**INSTRUCTIONS TO FOLLOW**
Print the records below word for word, beginning with the first line and ending once the line containing "強い女たちの映画！ (256, 139)" is printed.

Segment Start: DATA

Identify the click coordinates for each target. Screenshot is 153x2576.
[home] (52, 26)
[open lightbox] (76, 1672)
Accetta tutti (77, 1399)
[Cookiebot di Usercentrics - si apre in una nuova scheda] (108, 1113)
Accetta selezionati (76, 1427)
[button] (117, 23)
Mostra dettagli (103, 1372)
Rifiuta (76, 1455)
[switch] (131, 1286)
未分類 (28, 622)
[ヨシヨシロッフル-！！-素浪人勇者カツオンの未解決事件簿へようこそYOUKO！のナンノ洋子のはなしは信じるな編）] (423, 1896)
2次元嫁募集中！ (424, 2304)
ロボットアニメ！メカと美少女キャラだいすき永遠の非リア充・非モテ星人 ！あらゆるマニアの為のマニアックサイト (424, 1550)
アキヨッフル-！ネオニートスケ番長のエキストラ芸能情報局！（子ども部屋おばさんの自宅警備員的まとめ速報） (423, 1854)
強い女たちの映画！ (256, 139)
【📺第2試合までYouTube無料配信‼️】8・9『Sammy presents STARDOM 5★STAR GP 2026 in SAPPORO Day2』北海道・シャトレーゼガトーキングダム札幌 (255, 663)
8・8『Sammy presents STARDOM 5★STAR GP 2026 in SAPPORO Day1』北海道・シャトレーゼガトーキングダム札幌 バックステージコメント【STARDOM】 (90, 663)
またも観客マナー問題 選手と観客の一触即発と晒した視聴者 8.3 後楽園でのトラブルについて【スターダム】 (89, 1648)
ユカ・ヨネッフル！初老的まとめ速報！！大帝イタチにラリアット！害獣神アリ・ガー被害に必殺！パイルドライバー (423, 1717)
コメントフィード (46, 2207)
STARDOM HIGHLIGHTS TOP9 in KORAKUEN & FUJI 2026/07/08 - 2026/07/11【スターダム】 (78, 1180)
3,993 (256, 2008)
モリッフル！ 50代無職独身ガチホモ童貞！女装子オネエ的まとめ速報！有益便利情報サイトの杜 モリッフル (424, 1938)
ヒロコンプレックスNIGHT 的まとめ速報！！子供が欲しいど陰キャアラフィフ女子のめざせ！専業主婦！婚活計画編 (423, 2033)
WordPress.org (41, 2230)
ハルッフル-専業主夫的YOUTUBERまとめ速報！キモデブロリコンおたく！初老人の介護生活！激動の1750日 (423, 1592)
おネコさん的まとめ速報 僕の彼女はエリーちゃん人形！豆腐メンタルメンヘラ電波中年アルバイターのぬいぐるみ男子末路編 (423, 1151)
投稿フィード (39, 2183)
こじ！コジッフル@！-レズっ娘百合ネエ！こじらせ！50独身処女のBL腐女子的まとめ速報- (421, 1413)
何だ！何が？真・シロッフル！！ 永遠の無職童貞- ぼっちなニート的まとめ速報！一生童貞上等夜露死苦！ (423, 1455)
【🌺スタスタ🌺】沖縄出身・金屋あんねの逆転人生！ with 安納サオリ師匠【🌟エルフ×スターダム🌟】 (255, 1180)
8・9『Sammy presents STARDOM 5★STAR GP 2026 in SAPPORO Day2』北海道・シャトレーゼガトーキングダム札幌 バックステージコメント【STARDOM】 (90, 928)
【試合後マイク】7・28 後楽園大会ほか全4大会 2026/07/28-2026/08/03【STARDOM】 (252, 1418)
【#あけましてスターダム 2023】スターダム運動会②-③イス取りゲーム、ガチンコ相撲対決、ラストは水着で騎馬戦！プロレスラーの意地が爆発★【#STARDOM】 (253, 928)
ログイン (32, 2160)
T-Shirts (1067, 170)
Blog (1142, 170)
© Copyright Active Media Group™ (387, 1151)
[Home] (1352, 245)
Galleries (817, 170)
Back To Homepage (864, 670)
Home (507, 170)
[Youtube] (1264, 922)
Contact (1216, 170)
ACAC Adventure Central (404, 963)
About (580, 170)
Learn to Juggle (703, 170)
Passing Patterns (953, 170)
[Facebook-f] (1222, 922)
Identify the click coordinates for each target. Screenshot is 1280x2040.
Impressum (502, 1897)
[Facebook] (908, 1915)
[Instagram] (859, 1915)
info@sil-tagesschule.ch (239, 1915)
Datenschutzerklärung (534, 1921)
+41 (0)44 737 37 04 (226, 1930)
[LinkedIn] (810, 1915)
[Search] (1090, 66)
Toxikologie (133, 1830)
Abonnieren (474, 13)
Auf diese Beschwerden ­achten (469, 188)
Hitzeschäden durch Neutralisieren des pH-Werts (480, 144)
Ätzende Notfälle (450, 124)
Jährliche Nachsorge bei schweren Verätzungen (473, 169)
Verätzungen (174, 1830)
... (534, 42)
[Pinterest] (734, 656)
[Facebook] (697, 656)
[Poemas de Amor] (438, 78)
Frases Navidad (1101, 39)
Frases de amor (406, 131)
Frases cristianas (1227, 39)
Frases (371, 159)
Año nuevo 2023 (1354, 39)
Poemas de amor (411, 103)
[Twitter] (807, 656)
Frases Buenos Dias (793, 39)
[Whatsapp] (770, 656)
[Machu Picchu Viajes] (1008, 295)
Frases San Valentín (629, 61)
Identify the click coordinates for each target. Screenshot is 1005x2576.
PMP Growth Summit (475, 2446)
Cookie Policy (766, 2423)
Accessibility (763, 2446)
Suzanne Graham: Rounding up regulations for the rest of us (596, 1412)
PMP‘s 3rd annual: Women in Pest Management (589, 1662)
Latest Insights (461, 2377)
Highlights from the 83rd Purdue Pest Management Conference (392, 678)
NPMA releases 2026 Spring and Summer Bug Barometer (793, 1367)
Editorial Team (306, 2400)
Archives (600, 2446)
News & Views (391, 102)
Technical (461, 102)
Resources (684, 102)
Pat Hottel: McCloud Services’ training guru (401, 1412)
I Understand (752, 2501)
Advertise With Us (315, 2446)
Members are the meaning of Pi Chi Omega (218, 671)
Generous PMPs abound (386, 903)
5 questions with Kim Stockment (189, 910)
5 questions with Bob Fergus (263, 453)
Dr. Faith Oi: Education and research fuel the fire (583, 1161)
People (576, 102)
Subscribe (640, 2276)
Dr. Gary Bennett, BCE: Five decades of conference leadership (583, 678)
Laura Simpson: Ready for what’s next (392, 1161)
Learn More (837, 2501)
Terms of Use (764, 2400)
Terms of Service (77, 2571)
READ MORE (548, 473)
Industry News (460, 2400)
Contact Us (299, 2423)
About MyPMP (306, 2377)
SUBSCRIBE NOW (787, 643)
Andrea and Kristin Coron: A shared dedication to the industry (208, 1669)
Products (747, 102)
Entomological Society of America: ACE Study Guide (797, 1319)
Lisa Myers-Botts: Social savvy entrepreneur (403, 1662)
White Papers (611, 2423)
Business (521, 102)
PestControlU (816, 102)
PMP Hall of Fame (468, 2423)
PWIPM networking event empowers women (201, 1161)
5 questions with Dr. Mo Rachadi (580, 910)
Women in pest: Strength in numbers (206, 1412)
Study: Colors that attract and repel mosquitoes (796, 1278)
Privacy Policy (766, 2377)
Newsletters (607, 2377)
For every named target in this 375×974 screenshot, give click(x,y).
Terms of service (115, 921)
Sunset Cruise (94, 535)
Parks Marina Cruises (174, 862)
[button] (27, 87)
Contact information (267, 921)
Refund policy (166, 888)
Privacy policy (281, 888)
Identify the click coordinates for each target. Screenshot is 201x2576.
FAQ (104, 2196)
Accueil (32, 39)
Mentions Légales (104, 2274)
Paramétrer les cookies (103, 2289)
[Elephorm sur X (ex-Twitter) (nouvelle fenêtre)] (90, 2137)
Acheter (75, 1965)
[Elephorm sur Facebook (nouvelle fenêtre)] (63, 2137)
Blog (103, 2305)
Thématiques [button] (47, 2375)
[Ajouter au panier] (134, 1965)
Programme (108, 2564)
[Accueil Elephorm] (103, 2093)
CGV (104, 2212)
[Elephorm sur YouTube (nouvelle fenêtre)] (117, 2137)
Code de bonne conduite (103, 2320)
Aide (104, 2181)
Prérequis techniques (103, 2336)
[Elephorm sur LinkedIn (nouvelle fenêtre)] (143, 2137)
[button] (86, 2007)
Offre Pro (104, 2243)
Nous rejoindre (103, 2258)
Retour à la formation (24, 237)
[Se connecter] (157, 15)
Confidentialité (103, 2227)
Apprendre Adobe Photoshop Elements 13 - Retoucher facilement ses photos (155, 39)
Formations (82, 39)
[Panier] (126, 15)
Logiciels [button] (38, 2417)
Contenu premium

Segment End: DATA

**SOLUTION FOR THIS PROBLEM**
Identify the click coordinates for each target. Screenshot is 153x2576.
[home] (52, 26)
[open lightbox] (76, 1672)
Accetta tutti (77, 1399)
[Cookiebot di Usercentrics - si apre in una nuova scheda] (108, 1113)
Accetta selezionati (76, 1427)
[button] (117, 23)
Mostra dettagli (103, 1372)
Rifiuta (76, 1455)
[switch] (131, 1286)
未分類 (28, 622)
[ヨシヨシロッフル-！！-素浪人勇者カツオンの未解決事件簿へようこそYOUKO！のナンノ洋子のはなしは信じるな編）] (423, 1896)
2次元嫁募集中！ (424, 2304)
ロボットアニメ！メカと美少女キャラだいすき永遠の非リア充・非モテ星人 ！あらゆるマニアの為のマニアックサイト (424, 1550)
アキヨッフル-！ネオニートスケ番長のエキストラ芸能情報局！（子ども部屋おばさんの自宅警備員的まとめ速報） (423, 1854)
強い女たちの映画！ (256, 139)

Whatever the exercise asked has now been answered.